9世紀前半、僧侶・円仁が遣唐使として中国に渡ったときの生活を記した『入唐求法巡礼行記』に、「ほうとう」と呼ばれるものを各地で3回食べたとの記述があります。
やがて遣唐使や中国からの僧により、日本にもその製法が伝えられました。
平安時代半ば、有名な清少納言の『枕草子』にも「はうたう」として、その名前が出てきます。
「しばし。ほぞち・はうたうまゐらせむ」などとどむるを、…『枕草子319段』
訳「しばらくお待ちください。熟れたまくわうり・ほうとうをさしあげよう」などと言って引き止めるが、…
このころになるとほかの貴族たちが書き残した日記にも登場することから、平安貴族の好む食物として広まっていたと考えられます。

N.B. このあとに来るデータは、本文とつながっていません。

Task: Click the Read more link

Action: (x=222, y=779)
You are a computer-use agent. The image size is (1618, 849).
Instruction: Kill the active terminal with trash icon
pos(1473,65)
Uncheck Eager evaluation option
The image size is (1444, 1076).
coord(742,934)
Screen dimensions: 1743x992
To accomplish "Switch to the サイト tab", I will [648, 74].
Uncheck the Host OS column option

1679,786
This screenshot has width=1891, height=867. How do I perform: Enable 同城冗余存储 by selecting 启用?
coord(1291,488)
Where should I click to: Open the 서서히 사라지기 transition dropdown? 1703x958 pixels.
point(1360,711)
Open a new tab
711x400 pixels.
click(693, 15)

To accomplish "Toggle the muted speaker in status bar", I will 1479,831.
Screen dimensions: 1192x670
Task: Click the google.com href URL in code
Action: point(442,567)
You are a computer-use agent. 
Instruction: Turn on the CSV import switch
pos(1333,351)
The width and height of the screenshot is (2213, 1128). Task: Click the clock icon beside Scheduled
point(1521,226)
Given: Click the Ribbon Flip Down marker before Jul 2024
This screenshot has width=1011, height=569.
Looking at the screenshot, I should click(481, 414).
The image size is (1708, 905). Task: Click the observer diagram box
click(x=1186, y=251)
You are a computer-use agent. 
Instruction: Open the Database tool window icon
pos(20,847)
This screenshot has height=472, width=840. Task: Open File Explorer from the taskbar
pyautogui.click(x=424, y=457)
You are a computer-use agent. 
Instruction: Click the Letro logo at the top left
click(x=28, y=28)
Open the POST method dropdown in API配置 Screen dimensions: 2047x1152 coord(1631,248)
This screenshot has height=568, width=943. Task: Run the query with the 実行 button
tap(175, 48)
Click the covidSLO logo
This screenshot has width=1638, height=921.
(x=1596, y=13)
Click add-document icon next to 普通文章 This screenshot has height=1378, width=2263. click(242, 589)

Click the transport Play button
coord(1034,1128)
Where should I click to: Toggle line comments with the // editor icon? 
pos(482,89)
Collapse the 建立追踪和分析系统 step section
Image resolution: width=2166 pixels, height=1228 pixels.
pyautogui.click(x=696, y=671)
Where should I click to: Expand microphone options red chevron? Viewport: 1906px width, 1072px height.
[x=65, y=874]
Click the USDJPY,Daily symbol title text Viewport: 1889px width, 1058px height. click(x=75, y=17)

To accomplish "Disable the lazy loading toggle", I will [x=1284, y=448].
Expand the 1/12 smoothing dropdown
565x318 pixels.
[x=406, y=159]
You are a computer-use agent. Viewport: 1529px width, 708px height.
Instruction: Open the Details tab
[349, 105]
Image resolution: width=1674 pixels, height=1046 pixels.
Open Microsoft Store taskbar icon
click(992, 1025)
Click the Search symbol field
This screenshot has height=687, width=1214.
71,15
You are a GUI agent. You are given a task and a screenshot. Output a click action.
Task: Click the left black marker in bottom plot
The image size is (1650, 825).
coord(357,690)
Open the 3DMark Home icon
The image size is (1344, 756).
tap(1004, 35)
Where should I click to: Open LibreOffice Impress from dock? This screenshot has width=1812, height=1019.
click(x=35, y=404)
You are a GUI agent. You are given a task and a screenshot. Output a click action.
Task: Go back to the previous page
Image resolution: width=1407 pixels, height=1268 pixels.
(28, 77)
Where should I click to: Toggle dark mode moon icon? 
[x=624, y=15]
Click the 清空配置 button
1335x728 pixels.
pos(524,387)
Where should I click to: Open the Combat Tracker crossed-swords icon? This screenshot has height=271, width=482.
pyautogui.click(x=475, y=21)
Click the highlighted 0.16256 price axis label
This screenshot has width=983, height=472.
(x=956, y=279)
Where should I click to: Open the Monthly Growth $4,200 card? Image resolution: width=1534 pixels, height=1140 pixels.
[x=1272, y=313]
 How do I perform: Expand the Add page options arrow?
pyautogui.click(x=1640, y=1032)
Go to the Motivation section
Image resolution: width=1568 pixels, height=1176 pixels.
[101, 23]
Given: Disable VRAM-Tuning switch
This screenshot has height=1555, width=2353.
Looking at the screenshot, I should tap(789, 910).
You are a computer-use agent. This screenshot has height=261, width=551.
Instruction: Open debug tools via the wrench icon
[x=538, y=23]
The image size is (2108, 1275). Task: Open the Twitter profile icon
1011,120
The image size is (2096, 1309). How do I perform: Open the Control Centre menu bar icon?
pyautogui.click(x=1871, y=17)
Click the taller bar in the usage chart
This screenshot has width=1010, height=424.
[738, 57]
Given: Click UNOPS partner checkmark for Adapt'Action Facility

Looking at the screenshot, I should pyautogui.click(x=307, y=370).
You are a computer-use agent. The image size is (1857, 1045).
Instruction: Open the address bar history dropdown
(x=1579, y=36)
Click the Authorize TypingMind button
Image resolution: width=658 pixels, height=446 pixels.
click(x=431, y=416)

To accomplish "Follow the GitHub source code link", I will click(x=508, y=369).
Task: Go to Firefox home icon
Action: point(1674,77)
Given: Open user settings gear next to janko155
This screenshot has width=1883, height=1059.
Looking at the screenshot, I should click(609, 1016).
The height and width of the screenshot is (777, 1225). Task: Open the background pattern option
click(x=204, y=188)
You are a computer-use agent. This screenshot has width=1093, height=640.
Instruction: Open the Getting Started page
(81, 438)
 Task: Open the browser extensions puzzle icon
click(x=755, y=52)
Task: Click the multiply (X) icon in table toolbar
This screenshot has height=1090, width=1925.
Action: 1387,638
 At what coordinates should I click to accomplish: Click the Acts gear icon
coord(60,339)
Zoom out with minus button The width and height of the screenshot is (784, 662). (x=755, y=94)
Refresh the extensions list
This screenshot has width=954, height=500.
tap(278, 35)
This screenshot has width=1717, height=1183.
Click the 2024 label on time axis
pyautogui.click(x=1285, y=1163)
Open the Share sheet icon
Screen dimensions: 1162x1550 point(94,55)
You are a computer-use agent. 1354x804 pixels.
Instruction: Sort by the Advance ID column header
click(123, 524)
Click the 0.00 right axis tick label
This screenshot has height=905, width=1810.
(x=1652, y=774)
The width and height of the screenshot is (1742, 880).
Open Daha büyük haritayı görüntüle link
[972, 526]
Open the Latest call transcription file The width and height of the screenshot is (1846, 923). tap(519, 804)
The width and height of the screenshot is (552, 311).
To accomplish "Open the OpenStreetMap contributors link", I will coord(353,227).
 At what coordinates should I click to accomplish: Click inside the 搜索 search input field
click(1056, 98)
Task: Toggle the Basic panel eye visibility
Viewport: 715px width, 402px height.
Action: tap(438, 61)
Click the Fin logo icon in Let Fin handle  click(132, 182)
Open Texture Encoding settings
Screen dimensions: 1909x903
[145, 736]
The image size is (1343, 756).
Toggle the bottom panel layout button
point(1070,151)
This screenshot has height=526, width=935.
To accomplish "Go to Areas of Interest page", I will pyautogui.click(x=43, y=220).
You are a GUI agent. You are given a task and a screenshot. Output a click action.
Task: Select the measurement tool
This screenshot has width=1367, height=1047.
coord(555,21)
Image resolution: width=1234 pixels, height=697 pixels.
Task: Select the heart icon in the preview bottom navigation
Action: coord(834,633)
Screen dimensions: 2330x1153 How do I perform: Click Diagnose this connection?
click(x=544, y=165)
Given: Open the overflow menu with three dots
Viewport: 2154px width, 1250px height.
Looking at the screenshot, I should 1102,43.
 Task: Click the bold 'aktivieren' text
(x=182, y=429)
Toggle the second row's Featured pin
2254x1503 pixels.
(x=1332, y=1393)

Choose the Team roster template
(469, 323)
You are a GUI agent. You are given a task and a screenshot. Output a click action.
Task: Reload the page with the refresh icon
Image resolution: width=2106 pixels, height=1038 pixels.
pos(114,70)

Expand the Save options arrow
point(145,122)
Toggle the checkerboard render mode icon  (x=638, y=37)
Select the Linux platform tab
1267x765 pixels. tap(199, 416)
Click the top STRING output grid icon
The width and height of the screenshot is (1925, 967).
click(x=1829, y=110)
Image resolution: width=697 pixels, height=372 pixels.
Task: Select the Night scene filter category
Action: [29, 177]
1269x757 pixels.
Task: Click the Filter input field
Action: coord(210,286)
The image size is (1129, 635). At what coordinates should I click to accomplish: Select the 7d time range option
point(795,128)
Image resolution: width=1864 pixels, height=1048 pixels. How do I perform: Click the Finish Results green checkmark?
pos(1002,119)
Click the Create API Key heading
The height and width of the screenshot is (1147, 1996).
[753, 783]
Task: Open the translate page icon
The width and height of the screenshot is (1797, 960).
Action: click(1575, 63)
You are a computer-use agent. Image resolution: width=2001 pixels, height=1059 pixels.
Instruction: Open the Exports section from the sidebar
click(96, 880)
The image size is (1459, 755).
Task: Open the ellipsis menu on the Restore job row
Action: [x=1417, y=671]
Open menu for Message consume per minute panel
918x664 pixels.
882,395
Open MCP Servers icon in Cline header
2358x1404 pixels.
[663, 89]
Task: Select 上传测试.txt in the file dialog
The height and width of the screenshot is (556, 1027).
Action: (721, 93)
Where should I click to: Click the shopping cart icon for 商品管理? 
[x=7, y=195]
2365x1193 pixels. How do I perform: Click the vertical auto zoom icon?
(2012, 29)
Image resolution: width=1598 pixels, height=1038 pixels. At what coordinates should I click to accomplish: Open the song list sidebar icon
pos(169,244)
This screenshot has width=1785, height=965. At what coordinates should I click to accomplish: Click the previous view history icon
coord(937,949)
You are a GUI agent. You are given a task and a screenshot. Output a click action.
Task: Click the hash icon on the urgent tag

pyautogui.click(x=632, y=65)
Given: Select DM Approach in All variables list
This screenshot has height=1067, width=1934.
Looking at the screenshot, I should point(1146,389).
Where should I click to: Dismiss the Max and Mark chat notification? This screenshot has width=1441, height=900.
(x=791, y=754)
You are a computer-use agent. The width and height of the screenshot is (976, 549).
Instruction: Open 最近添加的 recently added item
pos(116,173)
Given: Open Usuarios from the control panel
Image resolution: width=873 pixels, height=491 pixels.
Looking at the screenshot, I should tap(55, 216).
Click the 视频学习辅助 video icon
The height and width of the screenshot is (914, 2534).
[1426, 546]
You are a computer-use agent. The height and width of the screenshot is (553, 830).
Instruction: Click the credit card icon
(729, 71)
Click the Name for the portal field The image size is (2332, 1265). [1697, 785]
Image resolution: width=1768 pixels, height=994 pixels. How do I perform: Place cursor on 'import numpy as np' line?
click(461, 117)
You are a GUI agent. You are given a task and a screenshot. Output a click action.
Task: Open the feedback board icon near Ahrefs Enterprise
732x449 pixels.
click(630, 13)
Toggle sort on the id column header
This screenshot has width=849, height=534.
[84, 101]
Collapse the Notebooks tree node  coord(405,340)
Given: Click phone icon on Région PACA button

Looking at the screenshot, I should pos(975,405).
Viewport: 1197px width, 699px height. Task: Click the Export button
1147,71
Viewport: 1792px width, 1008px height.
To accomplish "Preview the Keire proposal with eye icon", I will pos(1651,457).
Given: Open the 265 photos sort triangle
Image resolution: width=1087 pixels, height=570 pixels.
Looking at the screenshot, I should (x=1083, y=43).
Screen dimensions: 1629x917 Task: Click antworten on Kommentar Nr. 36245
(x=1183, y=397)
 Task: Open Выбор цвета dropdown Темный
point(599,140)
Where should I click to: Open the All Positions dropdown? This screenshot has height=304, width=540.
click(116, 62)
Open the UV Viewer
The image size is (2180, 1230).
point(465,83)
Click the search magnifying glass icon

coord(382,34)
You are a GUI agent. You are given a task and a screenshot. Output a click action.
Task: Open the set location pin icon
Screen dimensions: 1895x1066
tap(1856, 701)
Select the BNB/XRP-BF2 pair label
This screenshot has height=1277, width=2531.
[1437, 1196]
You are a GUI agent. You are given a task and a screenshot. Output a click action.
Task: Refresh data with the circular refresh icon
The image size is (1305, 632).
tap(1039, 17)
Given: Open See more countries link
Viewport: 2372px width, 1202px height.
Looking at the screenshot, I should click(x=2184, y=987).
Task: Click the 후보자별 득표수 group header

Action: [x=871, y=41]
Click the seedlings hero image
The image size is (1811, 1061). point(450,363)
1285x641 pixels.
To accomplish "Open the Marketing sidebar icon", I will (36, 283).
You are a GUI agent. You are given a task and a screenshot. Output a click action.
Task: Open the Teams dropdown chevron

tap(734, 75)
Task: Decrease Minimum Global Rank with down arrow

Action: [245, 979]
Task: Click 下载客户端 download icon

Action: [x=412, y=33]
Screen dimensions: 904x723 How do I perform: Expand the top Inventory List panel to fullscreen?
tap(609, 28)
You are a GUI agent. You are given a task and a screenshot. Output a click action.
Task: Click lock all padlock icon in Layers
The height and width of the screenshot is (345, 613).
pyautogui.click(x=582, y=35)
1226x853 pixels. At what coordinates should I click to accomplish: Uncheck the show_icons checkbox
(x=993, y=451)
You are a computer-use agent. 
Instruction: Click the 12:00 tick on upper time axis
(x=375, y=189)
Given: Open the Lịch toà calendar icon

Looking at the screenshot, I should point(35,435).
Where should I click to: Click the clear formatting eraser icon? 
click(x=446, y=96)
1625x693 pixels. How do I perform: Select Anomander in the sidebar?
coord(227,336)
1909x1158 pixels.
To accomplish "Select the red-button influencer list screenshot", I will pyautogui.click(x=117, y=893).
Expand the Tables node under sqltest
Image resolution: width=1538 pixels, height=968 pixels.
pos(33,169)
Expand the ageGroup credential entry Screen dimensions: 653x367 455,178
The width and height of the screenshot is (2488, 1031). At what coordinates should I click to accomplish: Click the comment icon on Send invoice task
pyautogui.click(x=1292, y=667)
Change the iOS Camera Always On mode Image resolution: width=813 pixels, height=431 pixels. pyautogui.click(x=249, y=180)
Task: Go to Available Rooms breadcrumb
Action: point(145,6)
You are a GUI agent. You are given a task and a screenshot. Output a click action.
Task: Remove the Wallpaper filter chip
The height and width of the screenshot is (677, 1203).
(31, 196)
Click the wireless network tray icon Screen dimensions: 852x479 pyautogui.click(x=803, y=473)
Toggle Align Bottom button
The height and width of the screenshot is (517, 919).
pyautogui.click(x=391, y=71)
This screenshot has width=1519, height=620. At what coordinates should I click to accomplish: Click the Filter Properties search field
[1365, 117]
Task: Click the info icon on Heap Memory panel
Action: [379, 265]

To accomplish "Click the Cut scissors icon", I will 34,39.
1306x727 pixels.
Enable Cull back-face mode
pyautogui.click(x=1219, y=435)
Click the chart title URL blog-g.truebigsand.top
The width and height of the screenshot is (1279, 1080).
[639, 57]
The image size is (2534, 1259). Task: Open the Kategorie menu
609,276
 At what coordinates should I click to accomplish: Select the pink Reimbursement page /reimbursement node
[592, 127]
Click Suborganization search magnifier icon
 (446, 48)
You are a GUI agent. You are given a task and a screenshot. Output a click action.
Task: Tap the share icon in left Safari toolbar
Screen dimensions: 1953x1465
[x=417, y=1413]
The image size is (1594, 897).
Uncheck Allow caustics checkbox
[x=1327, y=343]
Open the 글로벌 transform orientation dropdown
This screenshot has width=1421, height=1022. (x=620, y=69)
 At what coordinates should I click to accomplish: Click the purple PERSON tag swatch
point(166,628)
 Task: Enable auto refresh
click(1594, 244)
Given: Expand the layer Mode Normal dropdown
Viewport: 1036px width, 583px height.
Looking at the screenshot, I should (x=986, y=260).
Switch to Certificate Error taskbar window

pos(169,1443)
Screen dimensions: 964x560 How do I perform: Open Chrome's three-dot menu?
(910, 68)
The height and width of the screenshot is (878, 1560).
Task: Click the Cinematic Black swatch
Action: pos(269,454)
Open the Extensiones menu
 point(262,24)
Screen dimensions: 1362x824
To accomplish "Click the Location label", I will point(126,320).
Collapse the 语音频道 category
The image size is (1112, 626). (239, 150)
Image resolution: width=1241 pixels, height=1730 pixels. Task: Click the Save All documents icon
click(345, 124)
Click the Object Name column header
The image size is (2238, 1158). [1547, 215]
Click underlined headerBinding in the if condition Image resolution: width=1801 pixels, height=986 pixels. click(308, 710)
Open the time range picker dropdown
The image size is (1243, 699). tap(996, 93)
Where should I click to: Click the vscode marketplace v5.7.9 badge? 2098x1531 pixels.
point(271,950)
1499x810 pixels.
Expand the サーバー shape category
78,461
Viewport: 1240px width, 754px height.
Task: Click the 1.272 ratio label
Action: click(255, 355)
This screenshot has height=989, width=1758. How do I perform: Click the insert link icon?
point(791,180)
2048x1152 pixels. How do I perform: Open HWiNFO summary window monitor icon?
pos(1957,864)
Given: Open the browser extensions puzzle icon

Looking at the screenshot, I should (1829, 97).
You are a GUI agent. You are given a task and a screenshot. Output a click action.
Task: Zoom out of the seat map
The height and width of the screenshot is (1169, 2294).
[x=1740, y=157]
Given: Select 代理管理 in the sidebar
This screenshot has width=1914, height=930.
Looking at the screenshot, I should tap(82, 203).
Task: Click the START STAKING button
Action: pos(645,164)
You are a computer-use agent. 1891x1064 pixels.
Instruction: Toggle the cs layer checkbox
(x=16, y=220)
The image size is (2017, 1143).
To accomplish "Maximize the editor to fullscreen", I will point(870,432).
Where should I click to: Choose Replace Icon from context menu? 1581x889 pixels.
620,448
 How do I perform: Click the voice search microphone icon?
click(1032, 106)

その後、武田信玄が陣中食として「ほうとう」をつくらせたとき、野菜をたくさん入れて煮込んだものが甲州風として受け継がれたともいわれています。米があまりとれなかった甲州で「ほうとう」は独自に工夫され、郷土料理となったようです。
「ほうとう」の語源は、「はくたく」の音便によるという説が有力です(はくたく→はうたう→ほうとう)。そのほかにも、陣中食だった麺を武田信玄が「宝刀」で切断したからという説、江戸時代に麺類が禁止されたことによる「御法度」から、といった説もあるようです。